• [Quoted passage]:
A: Of course, I think a lot of memoirs about abusers might begin as revenge stories—getting that person back by telling their dirty secrets—but a few Google searches will warn you not to do this for a variety of reasons, so after getting what I needed to off my chest, I revised those early drafts to remove any revenge POV. 

 

However, there is a truth children who grow up like I did know too well: We keep our mouths shut, and our bodies available. If we stray from that conditioning and speak up, block a punch, or—God forbid—want something more for ourselves than boxes of food left by strangers on our porch or walls without boot holes in them, we are warned, “Don’t think you’re better than me!” or “Look at Little Miss High and Mighty, who do you think you are?” 

 

In my case, going to the fancy private college that gave me a generous scholarship was the proverbial straw that broke my mother’s back. While she decided I’d set out to show her up, what I’d really been trying to do was to make her proud—a feat I’ve yet to accomplish to this day. 

 

It was a Catch-22 because she loved to brag about me to everyone she knew, but in reality, she resented me for doing what she hadn’t—even blaming my very existence for interrupting the plans she had for her life. 

 

My mother taught me how to be successful and have healthy, loving relationships with my husband and my daughter: Do the exact opposite of everything she did.  

 

Q: What impact did it have on you to write this memoir, and what do you hope readers take away from it? 

 

Although writing this memoir felt much like a “good” exorcism—if there is such a thing—because I purged all the stories that had been trapped in my body for decades, causing illness and disease, it was the greatest gift I could’ve given to myself because I healed old wounds and released the ghosts from their hiding places. 

 

As tough a story as I’ve heard it is to read, I’ve also heard from early reviewers that Bright Eyes is a celebration of the human spirit—especially the strength young children have to be resilient and brave.

• [Exercises]:
**a)** Answer these about the memoir interview, one line each:
(i) What did the author remove from the early drafts during revision?
(ii) What did the private college give the author?
(iii) What is the memoir's title?
**b)** In the memoir interview, why does the author call writing the memoir the greatest gift they could have given themselves? Answer in one to three sentences.
**c)** Please carry the memoir interview forward from its last sentence.

• [Available data]:
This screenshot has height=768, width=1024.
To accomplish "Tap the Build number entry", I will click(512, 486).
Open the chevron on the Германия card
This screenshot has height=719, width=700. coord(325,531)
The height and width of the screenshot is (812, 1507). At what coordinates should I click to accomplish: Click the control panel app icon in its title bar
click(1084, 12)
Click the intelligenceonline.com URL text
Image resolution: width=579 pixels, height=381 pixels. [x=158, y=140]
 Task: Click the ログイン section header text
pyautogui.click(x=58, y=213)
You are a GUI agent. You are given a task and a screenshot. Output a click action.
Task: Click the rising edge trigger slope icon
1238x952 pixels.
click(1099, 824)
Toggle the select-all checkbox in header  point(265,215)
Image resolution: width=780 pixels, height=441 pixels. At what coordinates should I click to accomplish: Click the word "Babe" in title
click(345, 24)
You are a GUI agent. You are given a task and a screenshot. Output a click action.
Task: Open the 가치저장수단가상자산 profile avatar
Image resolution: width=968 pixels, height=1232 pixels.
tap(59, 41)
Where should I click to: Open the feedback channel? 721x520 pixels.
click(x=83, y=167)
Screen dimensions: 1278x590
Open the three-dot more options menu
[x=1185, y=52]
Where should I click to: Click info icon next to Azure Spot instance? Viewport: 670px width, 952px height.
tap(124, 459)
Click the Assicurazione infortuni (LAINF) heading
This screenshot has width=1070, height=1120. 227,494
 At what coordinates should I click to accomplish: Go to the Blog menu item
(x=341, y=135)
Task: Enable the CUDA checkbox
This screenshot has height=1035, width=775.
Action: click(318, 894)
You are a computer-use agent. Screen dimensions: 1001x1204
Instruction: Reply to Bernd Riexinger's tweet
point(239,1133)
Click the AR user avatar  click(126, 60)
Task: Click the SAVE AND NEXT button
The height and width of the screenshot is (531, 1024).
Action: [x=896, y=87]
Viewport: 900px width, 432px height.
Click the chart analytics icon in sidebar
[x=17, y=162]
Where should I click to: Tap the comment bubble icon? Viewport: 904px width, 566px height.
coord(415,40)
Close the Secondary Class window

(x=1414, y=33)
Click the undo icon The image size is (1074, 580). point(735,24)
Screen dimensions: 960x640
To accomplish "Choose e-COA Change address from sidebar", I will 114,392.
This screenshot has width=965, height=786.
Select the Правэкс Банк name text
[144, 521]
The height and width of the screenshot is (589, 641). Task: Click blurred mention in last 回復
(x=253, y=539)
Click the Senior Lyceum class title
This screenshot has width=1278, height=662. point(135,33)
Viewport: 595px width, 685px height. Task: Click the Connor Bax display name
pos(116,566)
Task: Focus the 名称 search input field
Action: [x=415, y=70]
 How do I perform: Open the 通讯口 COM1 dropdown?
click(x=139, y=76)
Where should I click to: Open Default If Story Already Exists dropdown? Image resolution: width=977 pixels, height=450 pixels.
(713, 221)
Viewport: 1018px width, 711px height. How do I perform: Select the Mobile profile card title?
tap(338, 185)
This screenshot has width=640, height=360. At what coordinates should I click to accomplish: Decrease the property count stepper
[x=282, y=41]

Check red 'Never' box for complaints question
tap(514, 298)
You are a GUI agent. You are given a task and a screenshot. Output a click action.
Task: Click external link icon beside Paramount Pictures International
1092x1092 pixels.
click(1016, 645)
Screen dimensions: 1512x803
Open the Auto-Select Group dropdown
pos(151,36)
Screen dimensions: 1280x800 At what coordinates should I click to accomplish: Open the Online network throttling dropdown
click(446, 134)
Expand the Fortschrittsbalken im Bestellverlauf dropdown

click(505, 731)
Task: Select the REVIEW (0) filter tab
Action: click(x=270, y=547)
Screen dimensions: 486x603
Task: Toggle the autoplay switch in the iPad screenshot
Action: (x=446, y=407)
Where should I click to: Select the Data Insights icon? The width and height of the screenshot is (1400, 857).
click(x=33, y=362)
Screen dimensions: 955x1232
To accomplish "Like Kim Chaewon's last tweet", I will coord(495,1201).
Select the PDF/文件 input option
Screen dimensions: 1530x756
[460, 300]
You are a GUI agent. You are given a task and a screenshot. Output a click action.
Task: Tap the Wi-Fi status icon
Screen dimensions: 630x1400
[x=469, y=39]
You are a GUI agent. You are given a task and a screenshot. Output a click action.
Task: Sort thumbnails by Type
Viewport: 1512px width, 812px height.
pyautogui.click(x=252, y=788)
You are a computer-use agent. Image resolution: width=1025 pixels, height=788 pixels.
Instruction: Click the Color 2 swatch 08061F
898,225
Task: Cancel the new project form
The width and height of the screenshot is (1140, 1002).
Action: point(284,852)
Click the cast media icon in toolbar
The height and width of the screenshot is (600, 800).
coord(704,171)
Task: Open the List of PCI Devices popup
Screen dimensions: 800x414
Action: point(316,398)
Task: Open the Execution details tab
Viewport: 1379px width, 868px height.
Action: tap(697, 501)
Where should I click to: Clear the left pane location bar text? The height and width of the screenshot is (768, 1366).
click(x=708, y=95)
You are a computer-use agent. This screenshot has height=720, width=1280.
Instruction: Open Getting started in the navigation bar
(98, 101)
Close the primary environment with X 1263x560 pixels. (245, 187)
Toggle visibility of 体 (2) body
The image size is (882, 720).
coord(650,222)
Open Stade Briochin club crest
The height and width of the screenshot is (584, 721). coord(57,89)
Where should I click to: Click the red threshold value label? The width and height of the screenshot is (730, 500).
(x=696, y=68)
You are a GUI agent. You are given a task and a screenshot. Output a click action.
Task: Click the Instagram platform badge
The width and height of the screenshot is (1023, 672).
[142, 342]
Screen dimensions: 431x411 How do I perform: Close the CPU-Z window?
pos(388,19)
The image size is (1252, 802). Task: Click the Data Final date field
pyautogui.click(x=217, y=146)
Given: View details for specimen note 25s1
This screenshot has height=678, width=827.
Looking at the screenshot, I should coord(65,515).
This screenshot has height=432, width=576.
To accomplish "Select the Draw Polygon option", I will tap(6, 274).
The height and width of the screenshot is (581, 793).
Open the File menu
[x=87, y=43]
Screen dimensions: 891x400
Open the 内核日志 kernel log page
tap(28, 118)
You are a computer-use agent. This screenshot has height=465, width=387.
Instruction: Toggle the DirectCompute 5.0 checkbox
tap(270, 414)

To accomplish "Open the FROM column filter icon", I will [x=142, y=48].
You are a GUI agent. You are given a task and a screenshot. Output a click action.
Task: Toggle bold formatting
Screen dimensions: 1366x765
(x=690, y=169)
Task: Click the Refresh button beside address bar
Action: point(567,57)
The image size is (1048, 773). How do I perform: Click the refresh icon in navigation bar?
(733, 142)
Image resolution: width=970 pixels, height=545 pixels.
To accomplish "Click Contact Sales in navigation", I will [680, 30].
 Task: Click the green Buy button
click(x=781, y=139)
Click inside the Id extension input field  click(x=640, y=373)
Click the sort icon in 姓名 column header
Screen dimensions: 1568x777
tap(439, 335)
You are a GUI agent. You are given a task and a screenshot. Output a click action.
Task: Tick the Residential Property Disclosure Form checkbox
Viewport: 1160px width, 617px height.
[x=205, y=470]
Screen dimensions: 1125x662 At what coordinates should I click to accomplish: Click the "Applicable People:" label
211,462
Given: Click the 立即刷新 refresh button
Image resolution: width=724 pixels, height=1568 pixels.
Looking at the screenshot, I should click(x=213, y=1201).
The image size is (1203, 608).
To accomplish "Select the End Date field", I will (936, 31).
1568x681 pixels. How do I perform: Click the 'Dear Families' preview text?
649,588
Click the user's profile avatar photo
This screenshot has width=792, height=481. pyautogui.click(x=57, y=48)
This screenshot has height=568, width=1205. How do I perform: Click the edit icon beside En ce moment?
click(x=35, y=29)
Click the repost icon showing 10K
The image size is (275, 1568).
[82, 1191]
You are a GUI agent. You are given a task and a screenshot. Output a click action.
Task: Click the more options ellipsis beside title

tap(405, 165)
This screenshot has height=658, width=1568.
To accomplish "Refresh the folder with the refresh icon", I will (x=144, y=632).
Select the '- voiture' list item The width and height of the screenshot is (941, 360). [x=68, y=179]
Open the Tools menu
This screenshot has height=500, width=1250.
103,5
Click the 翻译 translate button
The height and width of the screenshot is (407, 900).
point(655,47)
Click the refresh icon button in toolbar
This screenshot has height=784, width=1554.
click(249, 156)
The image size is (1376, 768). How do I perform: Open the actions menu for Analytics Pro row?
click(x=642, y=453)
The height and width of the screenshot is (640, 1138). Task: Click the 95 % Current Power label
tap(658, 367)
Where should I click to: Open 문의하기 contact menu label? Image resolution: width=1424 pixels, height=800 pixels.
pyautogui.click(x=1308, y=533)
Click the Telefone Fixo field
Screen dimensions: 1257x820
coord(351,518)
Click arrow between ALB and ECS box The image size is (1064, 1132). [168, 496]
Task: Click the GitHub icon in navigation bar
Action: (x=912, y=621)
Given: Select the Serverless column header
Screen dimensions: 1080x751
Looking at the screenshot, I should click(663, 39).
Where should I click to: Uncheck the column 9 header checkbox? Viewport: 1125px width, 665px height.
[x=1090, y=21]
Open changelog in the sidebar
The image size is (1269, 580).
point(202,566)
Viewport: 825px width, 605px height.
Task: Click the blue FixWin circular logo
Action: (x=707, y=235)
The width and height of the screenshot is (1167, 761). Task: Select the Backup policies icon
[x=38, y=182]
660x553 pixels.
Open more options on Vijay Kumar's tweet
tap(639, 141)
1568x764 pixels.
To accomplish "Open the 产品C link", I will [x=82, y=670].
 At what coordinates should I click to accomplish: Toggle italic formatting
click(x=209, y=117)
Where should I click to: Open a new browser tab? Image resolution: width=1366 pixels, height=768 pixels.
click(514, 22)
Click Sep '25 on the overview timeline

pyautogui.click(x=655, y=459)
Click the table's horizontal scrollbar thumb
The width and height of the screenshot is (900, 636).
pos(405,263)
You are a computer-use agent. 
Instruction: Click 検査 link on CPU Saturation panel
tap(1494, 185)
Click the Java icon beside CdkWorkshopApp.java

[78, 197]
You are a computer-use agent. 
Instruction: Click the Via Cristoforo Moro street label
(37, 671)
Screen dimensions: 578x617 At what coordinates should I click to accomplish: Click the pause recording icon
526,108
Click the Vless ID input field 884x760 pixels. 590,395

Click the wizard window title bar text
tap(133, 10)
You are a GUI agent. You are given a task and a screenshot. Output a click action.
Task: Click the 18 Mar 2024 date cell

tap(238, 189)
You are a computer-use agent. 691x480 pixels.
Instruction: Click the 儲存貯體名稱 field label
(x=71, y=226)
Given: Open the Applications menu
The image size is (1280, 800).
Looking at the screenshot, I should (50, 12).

• [Responses in order]:
**a)**
(i) Any revenge point of view.
(ii) A generous scholarship.
(iii) Bright Eyes.

**b)** Writing it let the author heal old wounds and release the ghosts from their hiding places. It purged stories that had been trapped in the author's body for decades and had been causing illness and disease.

**c)**
 

My hope is that readers who relate to my story realize they were not alone when they were hiding under their beds from the monsters; there was an army of little kids just like them waiting for the night to end and the sun to rise. 

 

I hope that readers who cannot relate—which is such a blessing—but who might be working with children or survivors of domestic violence will understand more about what they hide, how well they present, and that they need to be reminded of their resilience, their optimism, and their bravery because that is what will help them leave their monsters—for good—and, hopefully, break the cycle of generational trauma and abuse.  

 

Q: What are you working on now?  

 

A: In addition to writing pieces to accompany my memoir, Bright Eyes, and the TEDx I recently gave, “ROB the Trauma: Steal Back Your Life,” I’ve been developing a series of children’s books based on myself as a quirky young girl who was struggling to make sense of the chaos around her.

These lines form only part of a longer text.